Wild Card Series - Toronto Blue Jays v Minnesota Twins - Game One
Wild Card Series - Toronto Blue Jays v Minnesota Twins - Game One / Adam Bettcher/GettyImages

Minnesota Twins fans waited 6,397 days to watch their team win a playoff game, but they waited even longer to watch it happen at him.

By now everyone knows about the Twins last playoff win back in 2004, but it happened in New York. Minnesota’s last home playoff win was all the way back in 2002, when the Twins beat Oakland at the old Metrodome on their way to clinching the ALDS a game later.

If we’re talking streaks, that series victory over the A’s was the last time the Twins advanced in the MLB Playoffs. That’s the next streak the team is looking to snap after finally ending its miserable 18-game skid on Tuesday night against Toronto.

Cathartic doesn’t even begin to describe the feeling Twins fans had when the final out was recorded to seal the win. A few weirdos tried to get off jokes about fans celebrating too much but it’s impossible to articulate the utter feeling of hopelessness fans in Twins Territory have felt for the last two decades.

Minnesota was cursed to be the Charlie Brown to New York, Oakland, and Houston’s Lucy who constantly pulled the football away. Pavlov’s dogs weren’t as trained as Twins fans were to the instant feeling of dread whenever the postseason arrived.

All of that ended on Tuesday, as the most miserable playoff curse in professional sports ended and a new chapter officially began. These aren’t the Twins we’ve seen in the past, and fans who were at Target Field to witness a high point in the franchise’s history celebrated the way they deserved.
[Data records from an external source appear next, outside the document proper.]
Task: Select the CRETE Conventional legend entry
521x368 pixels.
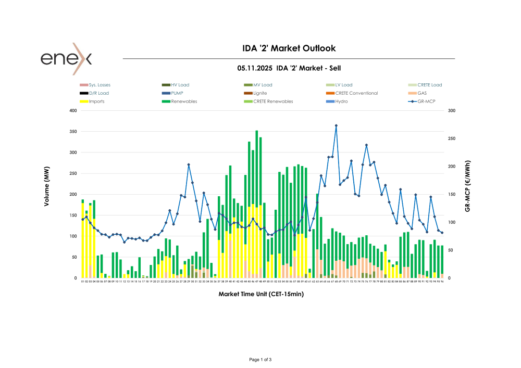Action: click(356, 93)
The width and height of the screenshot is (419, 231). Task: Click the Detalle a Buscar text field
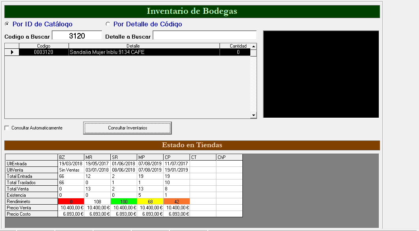click(204, 36)
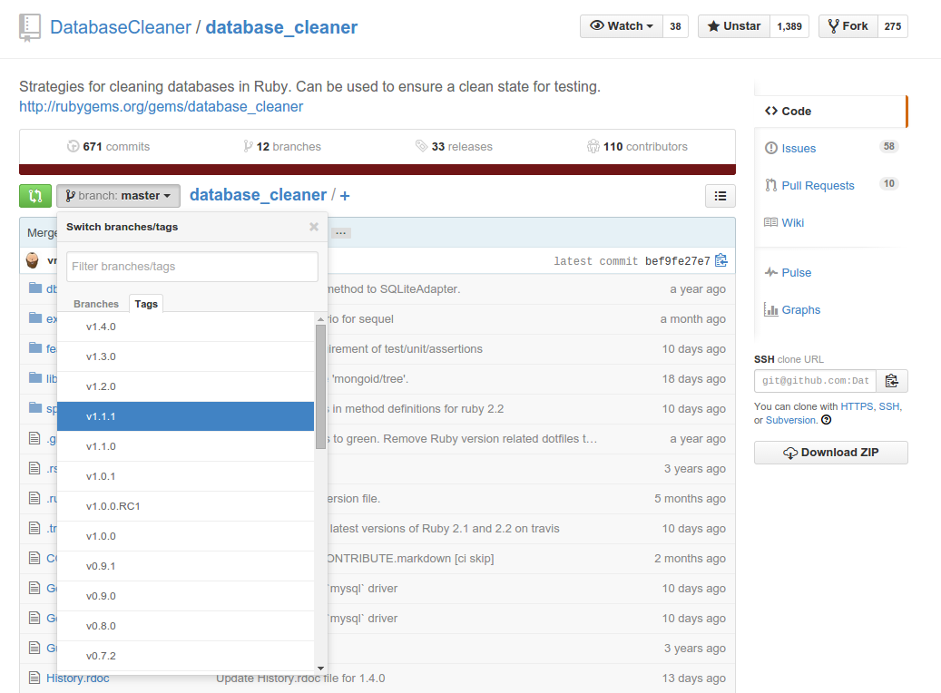Click the green compare and review button
The width and height of the screenshot is (941, 693).
click(x=35, y=196)
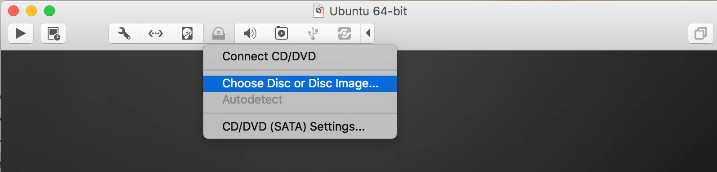Click the document icon beside the title
The width and height of the screenshot is (717, 172).
[x=318, y=11]
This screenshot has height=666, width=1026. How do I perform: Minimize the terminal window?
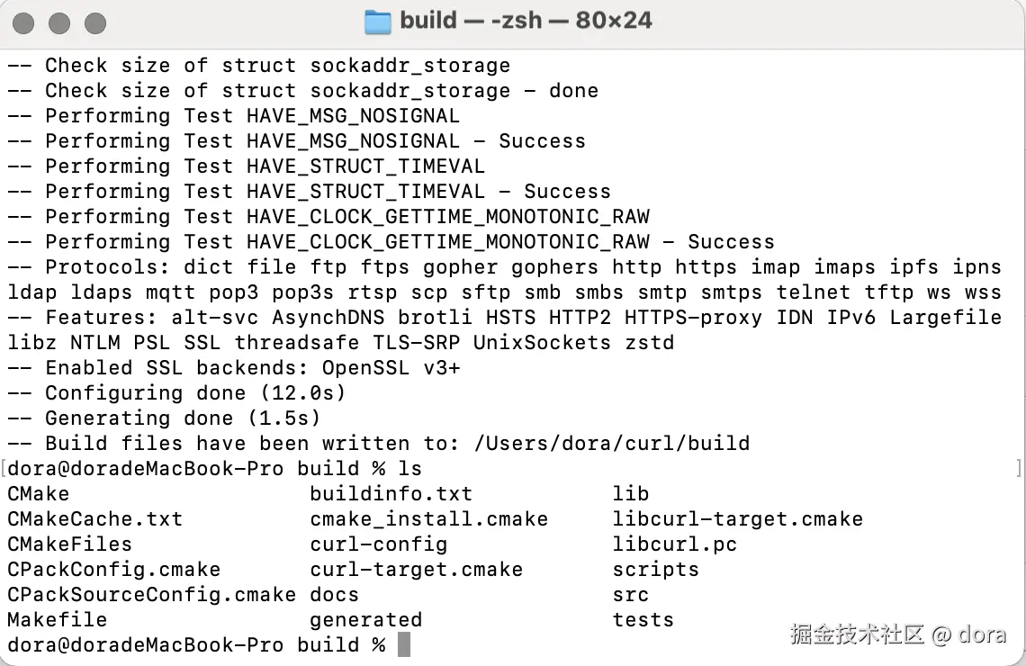(x=59, y=23)
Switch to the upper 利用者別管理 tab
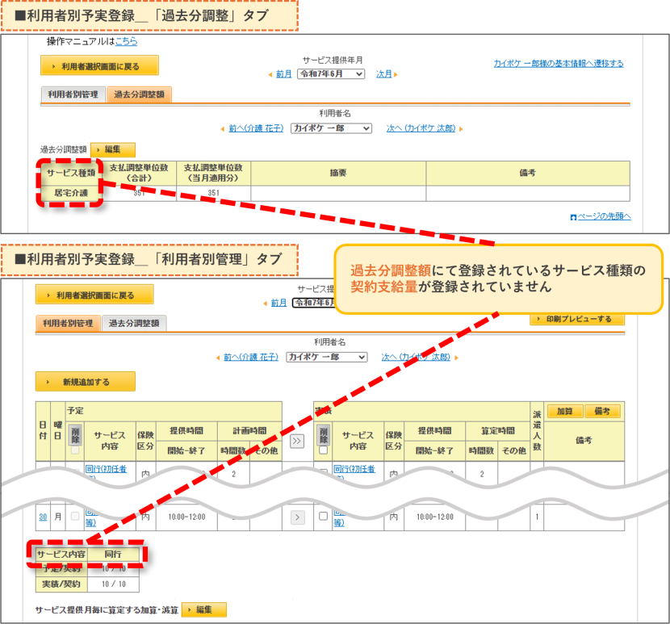 73,94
Watch Twins fans lose their minds the moment the playoff losing streak

Jhoan Duran came out in the ninth inning to close out a 3-1 victory over the Blue Jays, largely without much drama. When Duran closed out the AL Central clinching game against the Angels, things got a lot dicier than anyone would have preferred but he got the job done nonetheless.

The same can be said about Tuesday night, albeit thankfully without as much stress. Clinching the AL Central was essentially one extended nine inning celebration, and the Game 1 win over Toronto had packed all of that and more into cathartic euphoria after the final out was recorded.

This is what nearly two decades of pent up angst and disappointment being relieved sounds like:

Nothing about Tuesday’s win felt like a sure thing until it was official, but Royce Lewis did his best to obliterate any traces of a postseason curse all on his own. The rookie launched home runs in back-to-back plate apperances, and become just the third player in history to hit two home runs in his first two at-bats.

Lewis was a revelation for the Twins, but he represented something more than what most are taking at face value. Yes, the long terrible postseason nightmare is over, but Lewis is leading a version of the Twins feels different from all the rest we’ve seen try to make it in the playoffs.

Pitching is a strength, the offense has power, and the team made some great defensive plays that in years past we’d be looking at as moments that slipped away from them and caused yet another loss. Carlos Correa had a clutch throw out at home that bailed out Jorge Polanco’s second goof of the game, and Michael A. Taylor saved two runs with a magnificent catch against the outfield wall.

Those are the types of breaks that usually went the other way in years past, but this time around the Twins were on the right side. Something about this team feels different, and fans at Target Field — and throughout Twins Territory — felt is on Tuesday night.